Alıştırma gereklilikleri
**1.** Okuma parçasına göre Azerbaycan Dışişleri Bakanı ile görüşme hangi gün yapılacak?
**2.** Okuma parçasında "Münih’ten sonra heyetimizle" ifadesinden "alma imkânını bulacağım." ifadesine kadar olan bölümü aynen tekrarlayın.

Okuma parçası
• • • •
Değerli basın mensupları,
Bugün 45. Münih Güvenlik Politikaları Konferansına katılmak üzere, biraz sonra heyetimizle beraber Münih’e yola çıkıyoruz. Biliyorsunuz bu konferans, güvenlik politikaları konferansı, uluslararası güvenlik ve savunma politikalarının ele alındığı önemli bir forum niteliğinde. 300’den fazla üst düzey devlet adamı ile parlamenter katılıyor ve güvelik konularında diğer uzmanların da yer alacağı bir konferans. Bu yıl ele alınacak konular, Avrupa Güvenliği’nin Geleceği, Silahsızlanma, Afganistan, Kafkasya, Balkanlar ve Ortadoğu. Bu konularla ilgili konuşmalar olacak, paneller düzenlenecek. Ben de yarın, yani Cumartesi günü, Balkanlar, Kafkasya ve Ortadoğu’daki gelişmelerin ele alınacağı panelde konuşmacı olarak bu Konferansa iştirak edeceğim. Ayrıca, Konferans’a katılacak Bakanlarla ve diğer üst düzey yetkililerle, Konferans marjında çok sayıda ikili görüşmelerimiz gerçekleşecek.
Münih’ten sonra heyetimizle beraber Bakü’ye gideceğiz ve 9 Şubat Pazartesi günü Azerbaycan Dışişleri Bakanı Sayın Elmar Mamedyarov ile bir görüşme gerçekleştireceğim. Aynı zamanda, Cumhurbaşkanı Sayın İlham Aliyev tarafından da kabul edileceğim. Bu görüşmede de hem ülkelerimiz arasındaki ikili ilişkileri, hem de bölgesel konuları ele alma imkânını bulacağım.
Eğer sorularınız varsa birkaç soru alayım ondan sonra yola çıkacağız.
SORU : Efendim, Münih’te Ermenistan dahil, diğer Bakanlarla herhangi bir temasınız olacak mı?
• • • •
Veri kesiti
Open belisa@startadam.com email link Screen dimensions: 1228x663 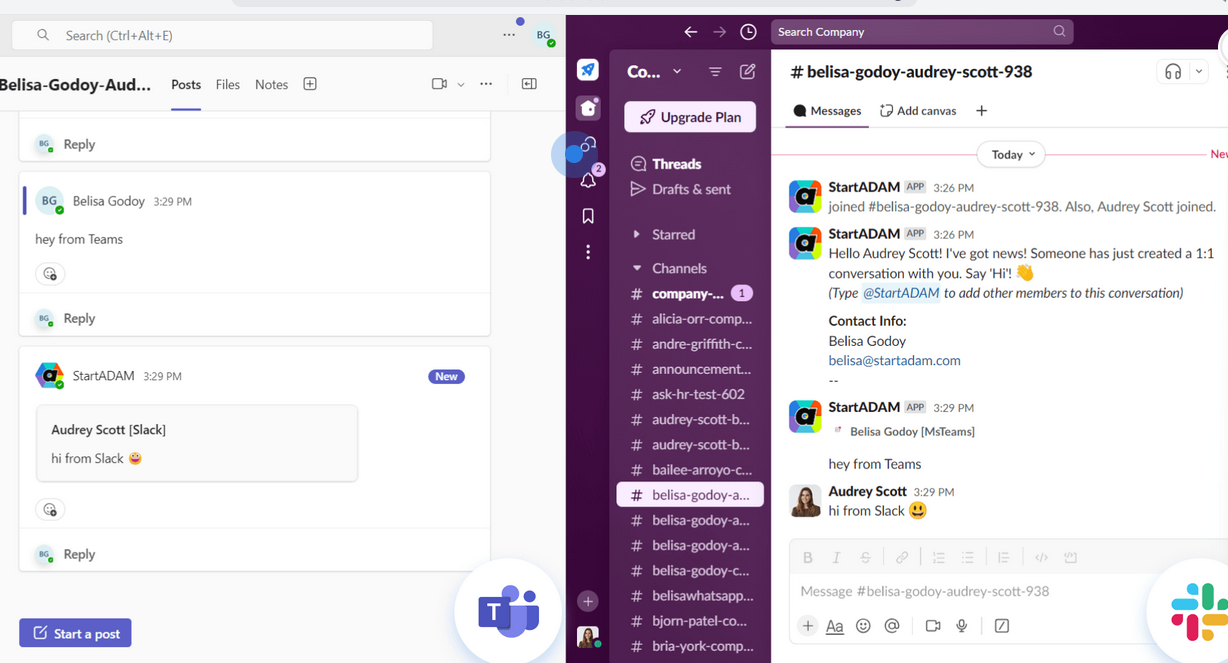894,360

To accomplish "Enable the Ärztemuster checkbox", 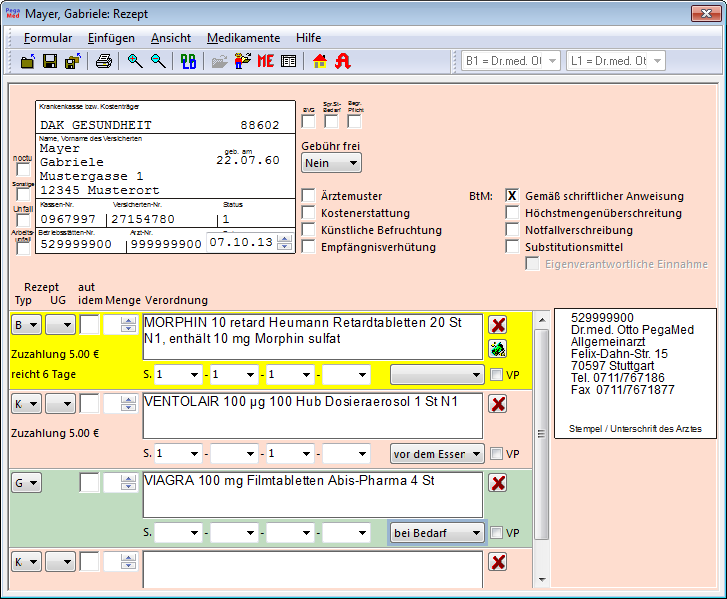I will pos(309,196).
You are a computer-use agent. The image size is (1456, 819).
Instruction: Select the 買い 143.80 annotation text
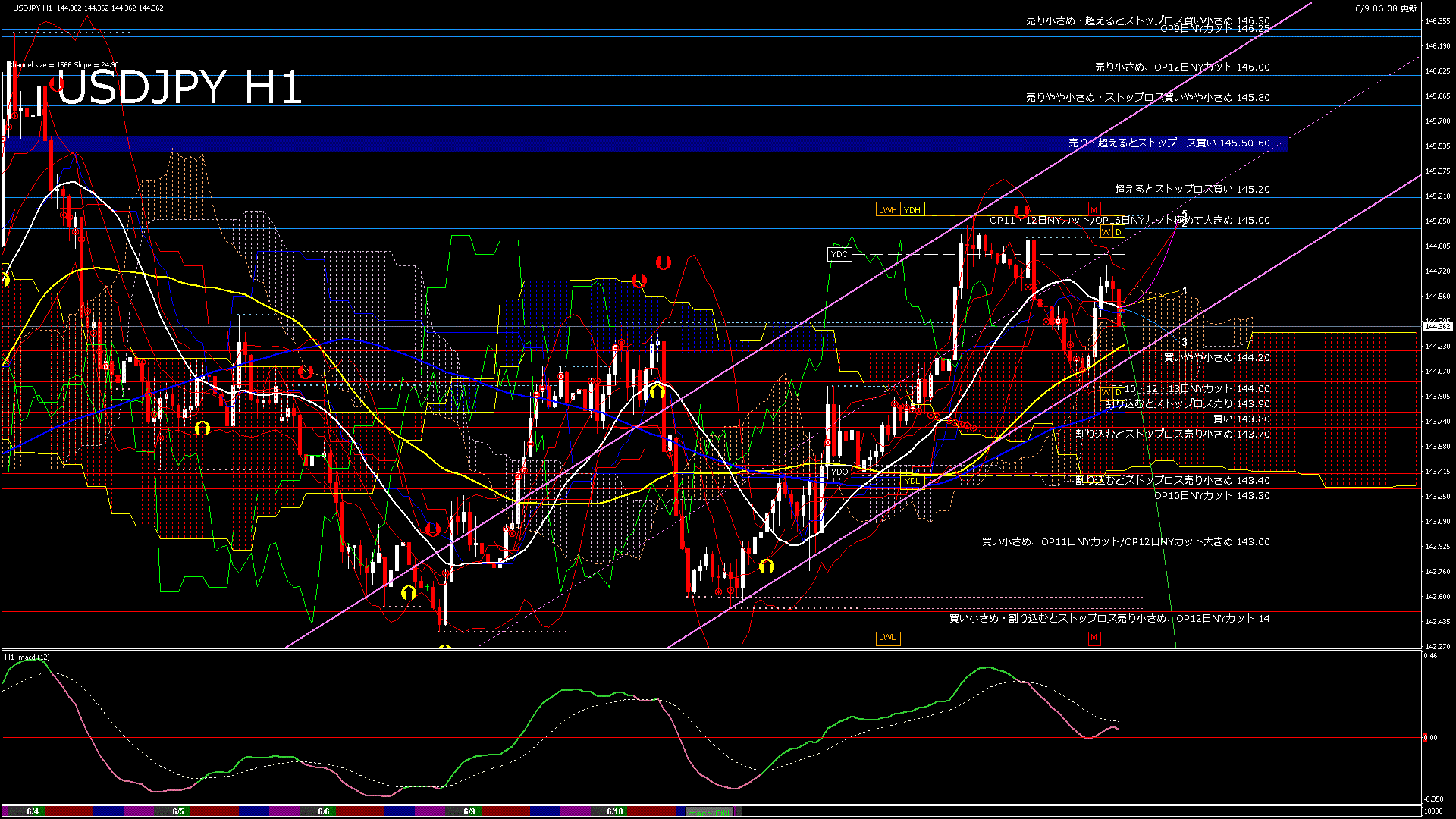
• • • •
Yanıtlar
**1.** 9 Şubat Pazartesi günü.

**2.**
Münih’ten sonra heyetimizle beraber Bakü’ye gideceğiz ve 9 Şubat Pazartesi günü Azerbaycan Dışişleri Bakanı Sayın Elmar Mamedyarov ile bir görüşme gerçekleştireceğim. Aynı zamanda, Cumhurbaşkanı Sayın İlham Aliyev tarafından da kabul edileceğim. Bu görüşmede de hem ülkelerimiz arasındaki ikili ilişkileri, hem de bölgesel konuları ele alma imkânını bulacağım.